A Business-Based Approach To Health Care For Patients Who Are Homeless

three paramedics standing around an individual on a portable bed, preparatory to being loaded into an ambulance
This scene was created by affordablehousingaction.org and is licensed under CC0 1.0 Universal Public Domain Dedication

Private health care insurers have steered clear of enrolling people who are homeless as plan members. Most of the health care for people who are homeless is paid for by government-funded medicare and medicaid. Developing a business model built around medicare and medicaid has generally been considered unfeasible, until now.

The article that follows discusses how Healthcare In Action has been able to build a sustainable business with medicare and medicaid as the foundation.

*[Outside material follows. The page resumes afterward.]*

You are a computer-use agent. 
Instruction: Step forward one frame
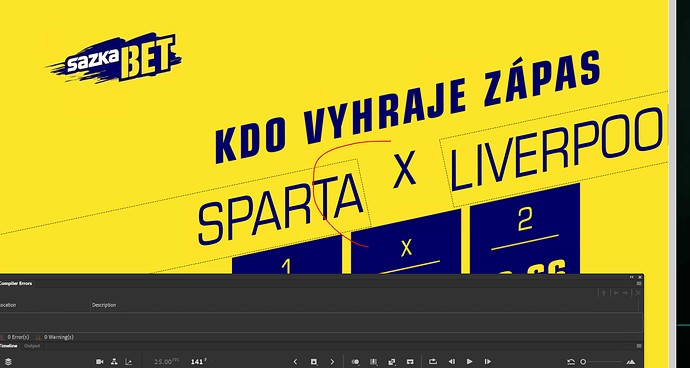tap(488, 362)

At the end of the article linked below there are words of caution from Jim Withers, a famous name in ‘Street Medicine:’

“I do worry about the corporatization of street medicine and capitalism invading what we’ve been building, largely as a social justice mission outside of the traditional healthcare system. But nobody owns the streets, and we have to figure out how to play nice together.”

In America, health care to the housed population is managed by the private sector. In Canada, it is managed by the public sector. Can the specialized health needs of people who are unhoused be delivered best by the private or the public sector? Or is it possible that a combination of both public and private (which worries Jim Withers) can deliver quality health care to people who are unhoused?